High school groups perform in Women’s Choir Festival

 

Bringing in high school students from the Central New York area, Barbara Tagg and the Syracuse University Women’s Choir presented a festival exhibiting women’s choral music while working to educate younger singers on Saturday.

The women’s choir hosted its 8th annual Invitational Women’s Choir Festival, featuring performances from two local high school women’s choirs, the SU Women’s Choir and the Mandarins, a university-based female a cappella group. The festival featured a day of classes and rehearsals taught by a guest conductor, ending with a final concert in Setnor Auditorium.

Participating in the festival this year was the Cazenovia High School Women’s Choir and the Skaneateles High School Women’s Chamber Choir.

Every year Tagg, the director of the SU Women’s Choir, invites a guest director to conduct two numbers in the performance and work with choir members during the master classes and rehearsals.
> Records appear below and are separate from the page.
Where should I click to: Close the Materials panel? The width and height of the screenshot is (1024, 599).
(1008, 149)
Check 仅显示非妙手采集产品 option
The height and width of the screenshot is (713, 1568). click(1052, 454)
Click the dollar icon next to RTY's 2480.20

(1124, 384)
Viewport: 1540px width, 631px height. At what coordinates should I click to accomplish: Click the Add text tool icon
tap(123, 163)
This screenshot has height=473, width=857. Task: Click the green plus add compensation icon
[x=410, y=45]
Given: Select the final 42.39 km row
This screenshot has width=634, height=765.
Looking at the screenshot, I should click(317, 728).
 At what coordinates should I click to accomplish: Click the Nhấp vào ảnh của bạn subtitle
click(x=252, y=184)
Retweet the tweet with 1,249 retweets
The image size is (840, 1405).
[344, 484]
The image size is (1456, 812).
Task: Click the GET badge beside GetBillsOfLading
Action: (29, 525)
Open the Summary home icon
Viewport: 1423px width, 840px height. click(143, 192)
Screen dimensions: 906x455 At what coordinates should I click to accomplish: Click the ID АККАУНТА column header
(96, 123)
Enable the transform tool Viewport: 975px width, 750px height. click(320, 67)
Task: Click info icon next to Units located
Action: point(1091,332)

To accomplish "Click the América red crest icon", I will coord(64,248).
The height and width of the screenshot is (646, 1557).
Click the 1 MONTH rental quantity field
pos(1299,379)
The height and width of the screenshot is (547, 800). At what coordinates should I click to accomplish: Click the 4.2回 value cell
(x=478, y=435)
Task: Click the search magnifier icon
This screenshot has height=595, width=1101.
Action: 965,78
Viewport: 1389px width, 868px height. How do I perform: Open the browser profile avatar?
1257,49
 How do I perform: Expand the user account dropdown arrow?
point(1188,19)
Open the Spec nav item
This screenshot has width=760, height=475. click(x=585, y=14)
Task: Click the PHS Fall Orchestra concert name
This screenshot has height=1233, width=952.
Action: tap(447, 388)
‘The director I invite is usually someone I know from experiences in the world of choral music,’ Tagg said. ‘Sometimes they work with professional musicians, other times they are from universities.’

This year Tagg invited Cara Tasher, director of choral activities and associate professor of voice at the University of North Florida, to participate in the festival.

Tasher has conducted choral ensembles worldwide and has sung in several nationally renowned choral groups, such as the Chicago Symphony Chorus and the Atlanta Symphony Orchestra Chorus, according to the concert’s program.

Tagg said a main component of the festival is to educate high school students on the workings of college choirs.

‘They’d have the opportunity to share in the choral arts,’ she said.

Hayley Isaacson, a freshman in the Bandier Program for Music and the Entertainment Industries, appreciated the concert’s ability to expose high school students to the university’s music program.

‘I like how they incorporated high school choirs and showed them a university choral setting,’ Isaacson said.

The concert began with the Skaneateles High School Women’s Chamber Choir, which performed ‘The Bells,’ an Edgar Allen Poe poem set to music, and ‘Lo, How a Rose E’er Blooming,’ a classical piece.

The Cazenovia High School Women’s Choir performed next. Among their selections were ‘Abbe Stadler,’ ‘She Sings…’ and ‘Velvet Shoes.’

The Mandarins, an all-women’s SU a cappella group, performed two songs, including Hall and Oates’ ‘You Make My Dreams Come True.’

The SU Women’s Choir performed three pieces: Hebrew love song ‘Kala, Kalla (Light Bride),’ ‘Will There Really Be a ‘Morning’?’ and a jazz arrangement of the Sound of Music’s ‘Favorite Things.’

The two high school choirs and the SU Women’s Choir concluded the concert by singing ‘O Music.’ Tagg selects the songs for the festival every year. Tasher also selected the next two selections, ‘How Can I Keep from Singing’ and ‘It Takes a Village.’

Attendees of the concert varied from family and friends of the high school students and Syracuse community members to SU students themselves.

Michael Rosen, a concert attendee, was pleased with the quality of the concert.

‘I thought it was very well done,’ Rosen said. ‘The guest conductor did an especially good job.’

Freshman public relations major Lauren Duda, a member of the SU Women’s Choir, enjoyed the musical depth the choir displayed.

‘The concert went extremely well,’ Duda said. ‘We nailed our notes and rhythms, and our word diction was especially spot-on. And the high schoolers were very mature and seemed to appreciate the opportunity they had been given to sing at SU.’